EXERCISE>
Count how many lines of the records contain the string "Select", and reply with only that number.

>> start LISTING

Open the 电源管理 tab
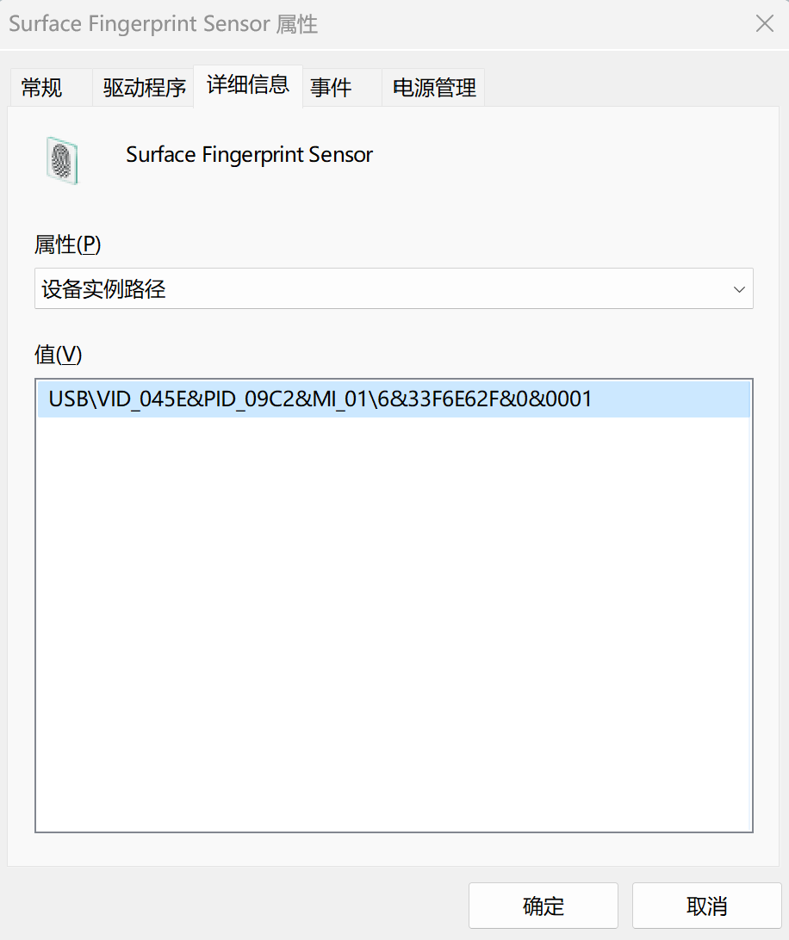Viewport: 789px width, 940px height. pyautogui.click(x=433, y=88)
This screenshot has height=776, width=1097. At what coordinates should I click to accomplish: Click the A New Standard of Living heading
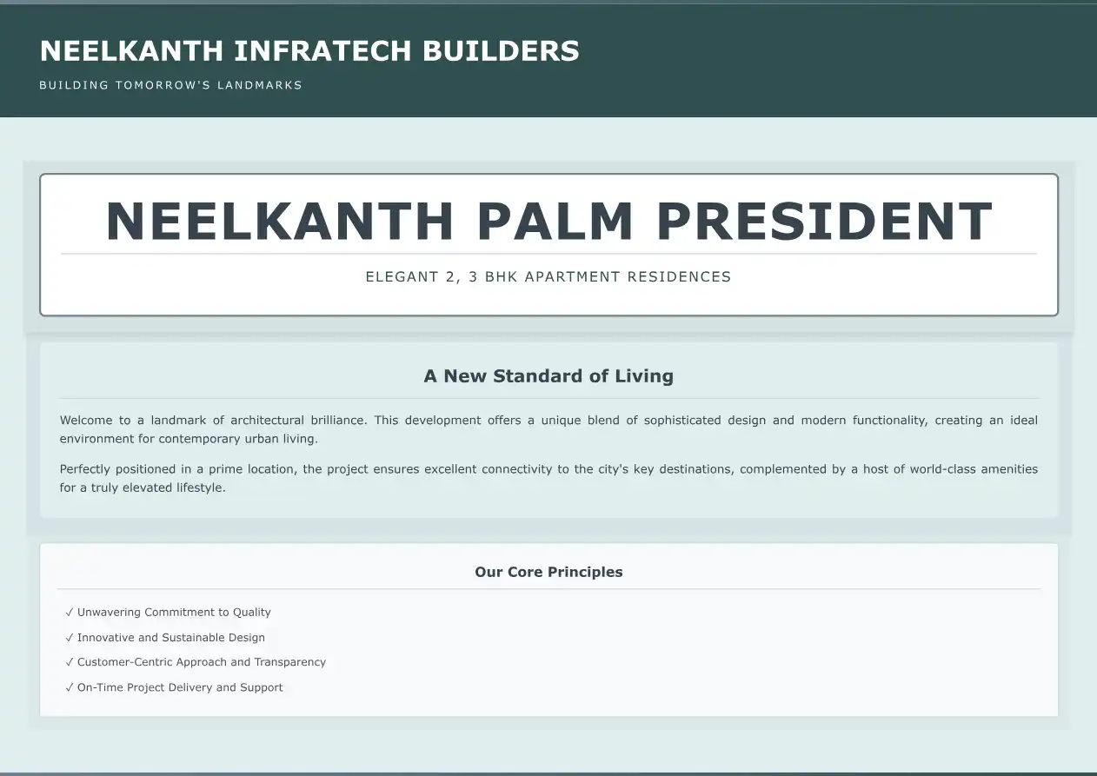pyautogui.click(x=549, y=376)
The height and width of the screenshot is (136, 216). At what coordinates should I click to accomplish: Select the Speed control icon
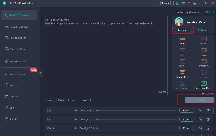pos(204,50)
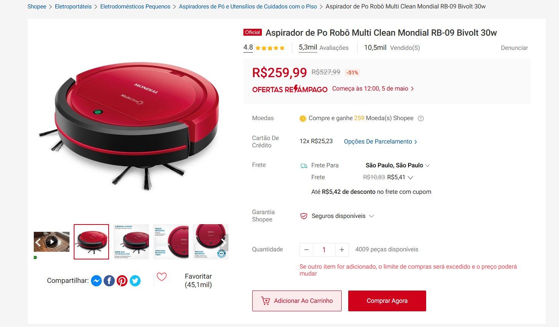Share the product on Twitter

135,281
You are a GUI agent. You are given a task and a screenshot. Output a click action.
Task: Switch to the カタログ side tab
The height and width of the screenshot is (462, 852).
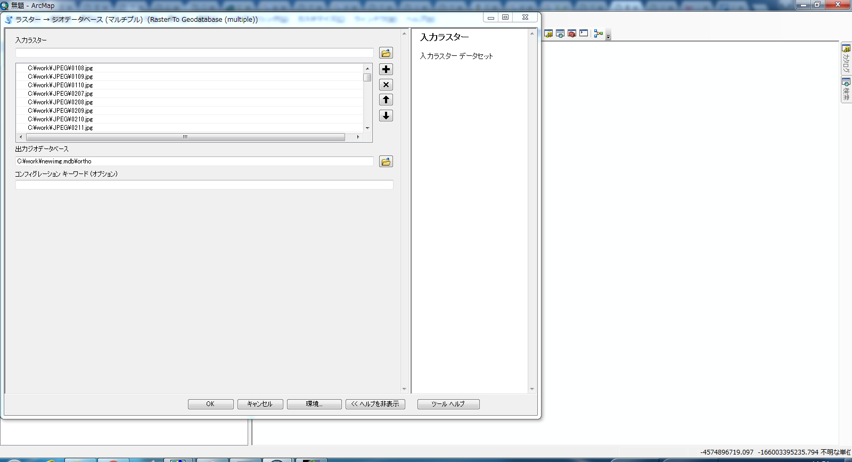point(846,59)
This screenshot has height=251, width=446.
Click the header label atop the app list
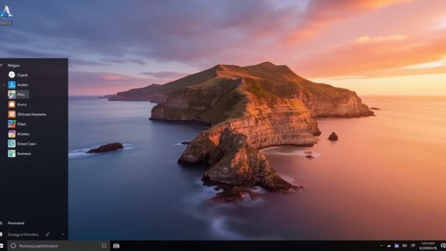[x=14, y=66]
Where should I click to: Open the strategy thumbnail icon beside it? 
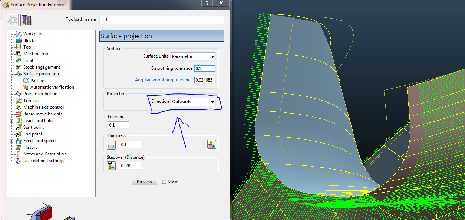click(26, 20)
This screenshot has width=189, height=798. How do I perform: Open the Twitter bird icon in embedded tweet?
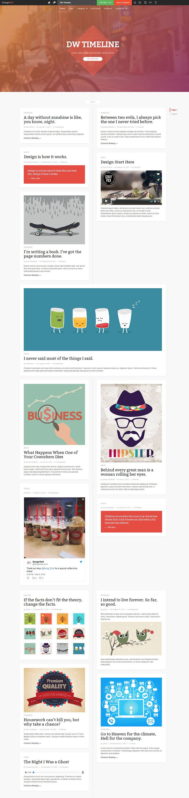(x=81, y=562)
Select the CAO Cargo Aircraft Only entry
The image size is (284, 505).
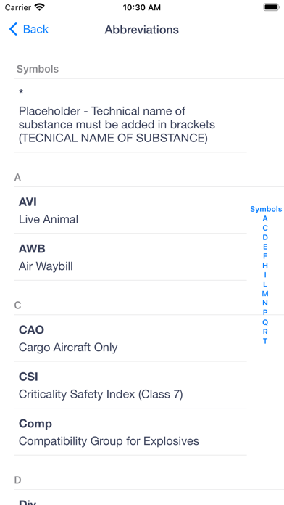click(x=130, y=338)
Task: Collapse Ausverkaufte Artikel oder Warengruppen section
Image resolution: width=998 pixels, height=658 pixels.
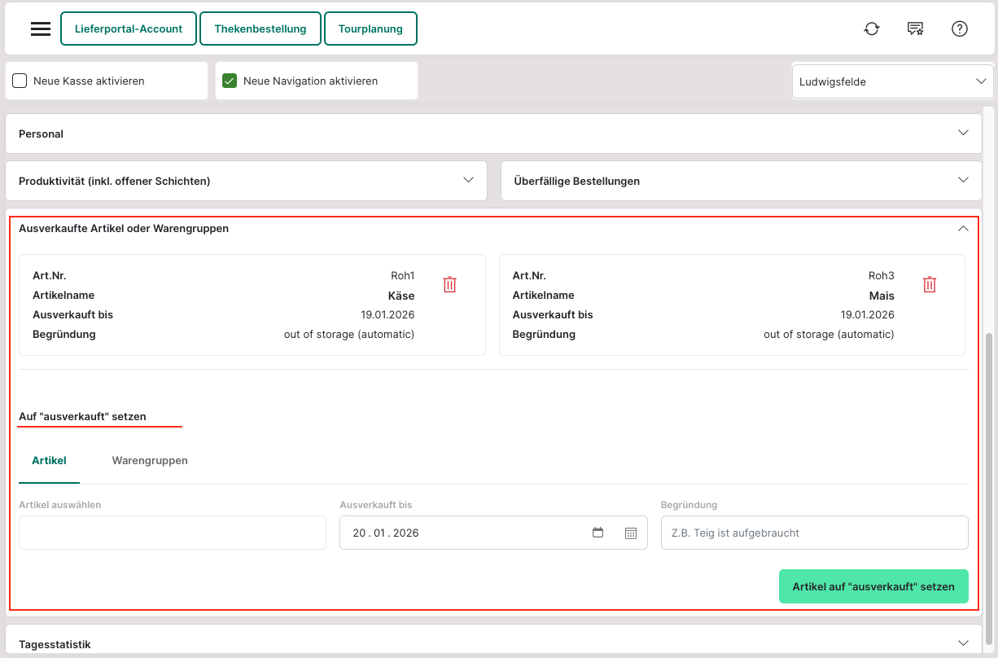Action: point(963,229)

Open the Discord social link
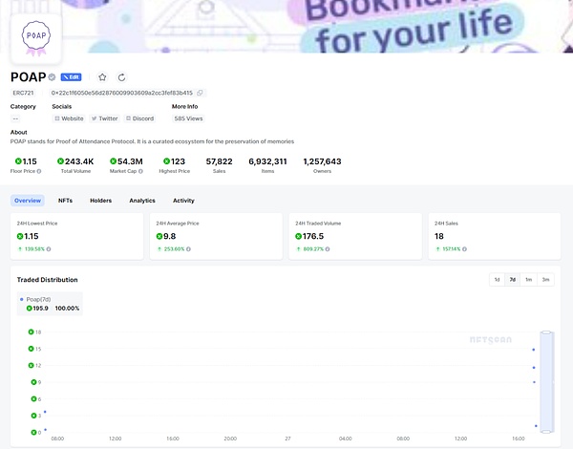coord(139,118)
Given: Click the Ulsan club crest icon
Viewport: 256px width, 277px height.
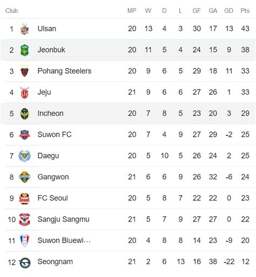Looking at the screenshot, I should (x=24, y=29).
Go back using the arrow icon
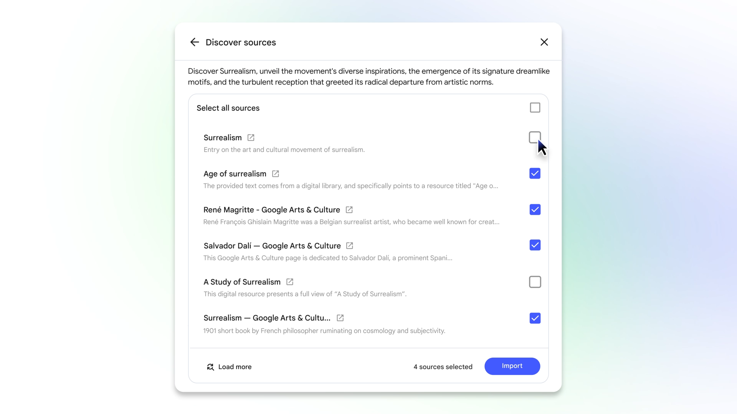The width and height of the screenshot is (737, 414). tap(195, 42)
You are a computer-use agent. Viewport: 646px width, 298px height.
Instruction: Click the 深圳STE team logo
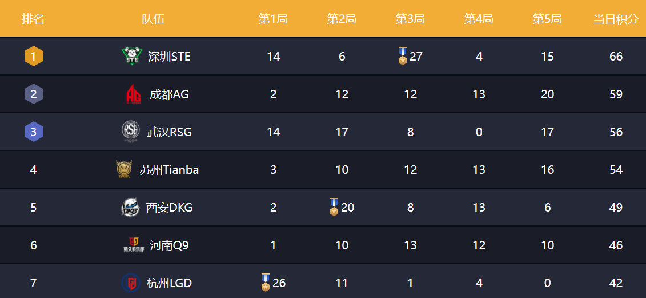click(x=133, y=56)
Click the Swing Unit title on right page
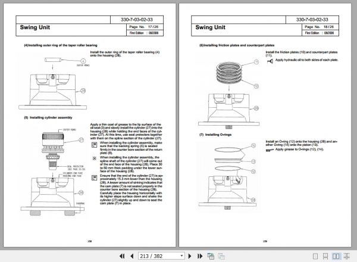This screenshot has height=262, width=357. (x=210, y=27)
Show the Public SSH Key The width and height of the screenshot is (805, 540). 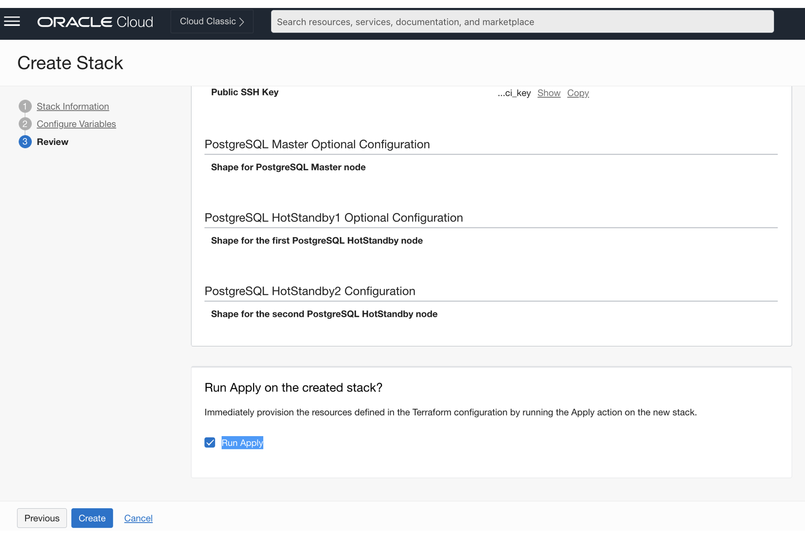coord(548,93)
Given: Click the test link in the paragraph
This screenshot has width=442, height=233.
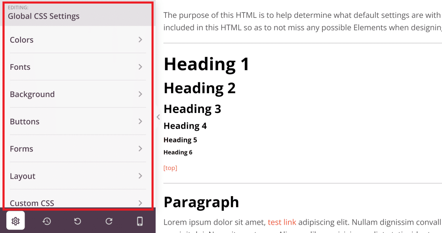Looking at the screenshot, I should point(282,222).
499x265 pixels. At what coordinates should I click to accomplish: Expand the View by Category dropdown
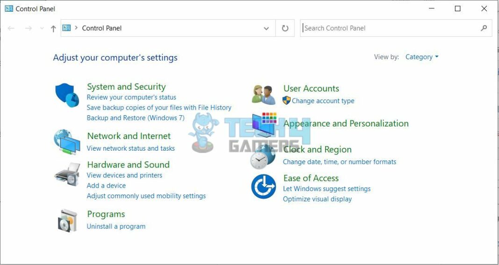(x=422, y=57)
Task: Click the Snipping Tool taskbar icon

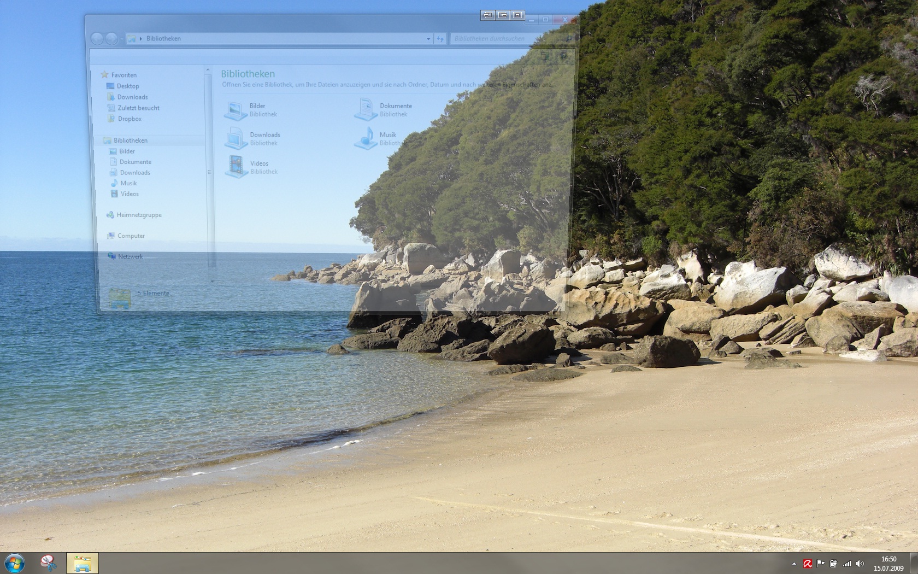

>> end LISTING

EXPECTED ANSWER>
2